Parenting. No discussion of compassionate flatism would be complete without also discussing the need for improved parenting. Helping individuals adapt to a flat world is not only the job of governments and companies. It is also the job of parents. They too need to know in what world their kids are growing up and what it will take for them to thrive. Put simply, we need a new generation of parents ready to administer tough love: There comes a time when you've got to put away the Game Boys, turn off the television set, put away the iPod, and get your kids down to work.
The sense of entitlement, the sense that because we once dominated global commerce and geopolitics -- and Olympic basketball -- we always will, the sense that delayed gratification is a punishment worse than a spanking, the sense that our kids have to be swaddled in cotton wool so that nothing bad or disappointing or stressful ever happens to them at school is, quite simply, a growing cancer on American society. And if we
don't start to reverse it, our kids are going to be in for a huge and socially disruptive shock from the flat world. While a different approach by politicians is necessary, it is not sufficient.
David Baltimore, the Nobel Prize-winning president of Caltech, knows what it takes to get your child ready to compete against the cream of the global crop. He told me that he is struck by the fact that almost all the students who make it to Caltech, one of the best scientific universities in the world, come from public schools, not from private schools that sometimes nurture a sense that just because you are there, you are special and entitled. "I look at the kids who come to Caltech, and they grew up in families that
encouraged them to work hard and to put off a little bit of gratification for the future and to understand that they need to hone their skills to play an important role in the world,"

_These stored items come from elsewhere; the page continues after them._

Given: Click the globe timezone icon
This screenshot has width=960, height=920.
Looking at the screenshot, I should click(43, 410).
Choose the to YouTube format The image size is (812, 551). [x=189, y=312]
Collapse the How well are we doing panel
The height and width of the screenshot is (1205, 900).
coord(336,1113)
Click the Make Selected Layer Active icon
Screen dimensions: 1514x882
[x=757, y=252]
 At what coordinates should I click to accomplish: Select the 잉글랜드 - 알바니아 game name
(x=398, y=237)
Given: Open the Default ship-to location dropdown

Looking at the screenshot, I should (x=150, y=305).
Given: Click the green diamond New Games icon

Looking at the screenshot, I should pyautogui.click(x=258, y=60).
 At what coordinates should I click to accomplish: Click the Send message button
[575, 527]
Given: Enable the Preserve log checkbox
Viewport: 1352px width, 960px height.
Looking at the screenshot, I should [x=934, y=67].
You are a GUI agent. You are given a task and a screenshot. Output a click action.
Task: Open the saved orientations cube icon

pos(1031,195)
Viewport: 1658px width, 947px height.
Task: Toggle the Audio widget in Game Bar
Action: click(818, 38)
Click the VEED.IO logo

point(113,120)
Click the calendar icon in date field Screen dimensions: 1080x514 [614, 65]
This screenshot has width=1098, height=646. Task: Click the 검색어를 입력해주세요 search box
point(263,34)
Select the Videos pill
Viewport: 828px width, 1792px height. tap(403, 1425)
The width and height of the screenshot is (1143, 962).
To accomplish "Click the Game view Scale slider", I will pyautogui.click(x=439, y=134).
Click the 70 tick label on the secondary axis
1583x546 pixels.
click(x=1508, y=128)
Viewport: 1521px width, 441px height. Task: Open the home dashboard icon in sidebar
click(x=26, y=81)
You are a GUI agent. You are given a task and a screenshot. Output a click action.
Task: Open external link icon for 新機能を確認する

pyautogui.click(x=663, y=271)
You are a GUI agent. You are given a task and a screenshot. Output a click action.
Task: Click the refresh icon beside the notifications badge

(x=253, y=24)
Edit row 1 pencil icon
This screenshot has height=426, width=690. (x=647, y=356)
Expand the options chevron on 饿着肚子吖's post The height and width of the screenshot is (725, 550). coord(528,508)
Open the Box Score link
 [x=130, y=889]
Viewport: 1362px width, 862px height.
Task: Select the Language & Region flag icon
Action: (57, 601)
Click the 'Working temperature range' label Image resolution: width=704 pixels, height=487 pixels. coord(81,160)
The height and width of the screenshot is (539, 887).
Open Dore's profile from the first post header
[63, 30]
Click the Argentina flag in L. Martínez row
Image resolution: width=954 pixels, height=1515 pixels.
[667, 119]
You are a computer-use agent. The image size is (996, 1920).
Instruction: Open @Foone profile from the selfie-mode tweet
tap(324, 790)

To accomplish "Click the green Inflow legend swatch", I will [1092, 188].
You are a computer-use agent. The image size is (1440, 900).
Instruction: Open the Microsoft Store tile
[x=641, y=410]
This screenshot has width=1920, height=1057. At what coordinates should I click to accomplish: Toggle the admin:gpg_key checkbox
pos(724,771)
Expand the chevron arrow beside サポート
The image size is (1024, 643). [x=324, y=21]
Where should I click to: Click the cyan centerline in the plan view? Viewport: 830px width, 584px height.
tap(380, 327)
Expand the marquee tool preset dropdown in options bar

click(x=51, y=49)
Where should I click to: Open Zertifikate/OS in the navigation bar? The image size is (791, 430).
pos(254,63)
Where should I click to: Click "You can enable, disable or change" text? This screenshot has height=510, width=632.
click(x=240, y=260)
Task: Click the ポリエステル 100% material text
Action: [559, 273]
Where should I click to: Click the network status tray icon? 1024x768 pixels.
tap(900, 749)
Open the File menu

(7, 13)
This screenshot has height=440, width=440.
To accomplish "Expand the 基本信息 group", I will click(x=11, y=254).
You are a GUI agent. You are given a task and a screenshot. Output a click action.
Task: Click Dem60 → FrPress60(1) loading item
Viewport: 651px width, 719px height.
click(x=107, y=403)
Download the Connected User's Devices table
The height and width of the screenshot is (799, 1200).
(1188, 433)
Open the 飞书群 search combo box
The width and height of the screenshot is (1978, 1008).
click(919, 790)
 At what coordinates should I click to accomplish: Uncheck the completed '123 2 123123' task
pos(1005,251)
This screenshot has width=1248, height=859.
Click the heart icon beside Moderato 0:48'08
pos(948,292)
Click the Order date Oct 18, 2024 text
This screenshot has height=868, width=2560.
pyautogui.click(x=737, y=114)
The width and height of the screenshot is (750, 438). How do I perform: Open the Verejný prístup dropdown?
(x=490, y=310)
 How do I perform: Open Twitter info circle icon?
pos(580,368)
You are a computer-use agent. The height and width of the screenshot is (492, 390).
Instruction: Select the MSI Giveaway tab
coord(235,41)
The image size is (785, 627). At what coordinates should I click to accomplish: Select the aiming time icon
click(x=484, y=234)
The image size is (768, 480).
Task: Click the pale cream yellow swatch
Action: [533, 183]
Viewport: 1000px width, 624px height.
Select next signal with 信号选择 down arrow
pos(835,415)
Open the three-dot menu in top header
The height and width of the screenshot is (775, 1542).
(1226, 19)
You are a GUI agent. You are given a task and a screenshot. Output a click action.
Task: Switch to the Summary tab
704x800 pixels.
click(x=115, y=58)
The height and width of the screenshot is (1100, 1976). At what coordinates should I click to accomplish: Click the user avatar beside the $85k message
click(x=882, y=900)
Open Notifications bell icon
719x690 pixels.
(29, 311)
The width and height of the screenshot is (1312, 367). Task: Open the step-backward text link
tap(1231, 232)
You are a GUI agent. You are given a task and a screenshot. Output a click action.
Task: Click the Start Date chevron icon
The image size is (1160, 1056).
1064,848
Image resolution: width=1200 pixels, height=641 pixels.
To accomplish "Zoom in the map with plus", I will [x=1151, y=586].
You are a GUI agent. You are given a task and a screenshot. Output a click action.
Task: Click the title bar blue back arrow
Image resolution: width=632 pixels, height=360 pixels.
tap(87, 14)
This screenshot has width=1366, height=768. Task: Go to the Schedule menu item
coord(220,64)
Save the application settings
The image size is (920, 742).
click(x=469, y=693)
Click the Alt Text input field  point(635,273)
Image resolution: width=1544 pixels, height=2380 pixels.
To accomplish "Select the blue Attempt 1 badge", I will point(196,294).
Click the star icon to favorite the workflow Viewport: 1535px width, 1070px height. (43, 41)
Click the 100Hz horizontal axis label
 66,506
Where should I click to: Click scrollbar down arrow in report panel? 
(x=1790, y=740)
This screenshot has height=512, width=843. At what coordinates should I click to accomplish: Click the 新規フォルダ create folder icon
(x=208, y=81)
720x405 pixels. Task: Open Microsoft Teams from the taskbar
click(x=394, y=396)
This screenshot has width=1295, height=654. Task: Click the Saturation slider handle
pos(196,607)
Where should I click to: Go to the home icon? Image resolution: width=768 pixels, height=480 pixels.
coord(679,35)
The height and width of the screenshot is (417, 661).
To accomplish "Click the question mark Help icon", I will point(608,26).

Baltimore said. "I give parents enormous credit for this, because these kids are all coming from public schools that people are calling failures. Public education is producing these remarkable students -- so it can be done. Their parents have nurtured them to make sure that they realize their potential. I think we need a revolution in this country when it comes to parenting around education."
Clearly, foreign-born parents seem to be doing this better. "About one-third of our students have an Asian background or are recent immigrants," he said. A significant majority of the students coming to Caltech in the engineering disciplines are foreign-
born, and a large fraction of its current faculty is foreign-born. "In biology, at the postdoc level, the dominance of Chinese students is overwhelming," said Baltimore. No wonder that at the big scientific conferences today, a majority of the research papers dealing with cutting-edge bioscience have at least one Chinese name on them.
My friends Judy Estrin and Bill Carrico have started several networking companies in Silicon Valley. "When I was eleven years old," said Bill, "I knew I was going to be an engineer. I dare you to find an eleven-year-old in America who wants to be an engineer today. We've turned down the ambition level." Added Judy, "Ambition comes from the parents. People have to get it. It will probably take a crisis [to get us refocused]."
I would simply add: The crisis is already here. It is just playing out in slow motion. The flattening of the world is moving ahead apace, and barring war or some catastrophic terrorist event, nothing is going to stop it. But what can happen is a decline in our standard of living, if more Americans are not empowered and educated to participate in a world where all the knowledge centers are being connected. We have within our society all the ingredients for American individuals to thrive in this world, but if we squander those ingredients, we will stagnate.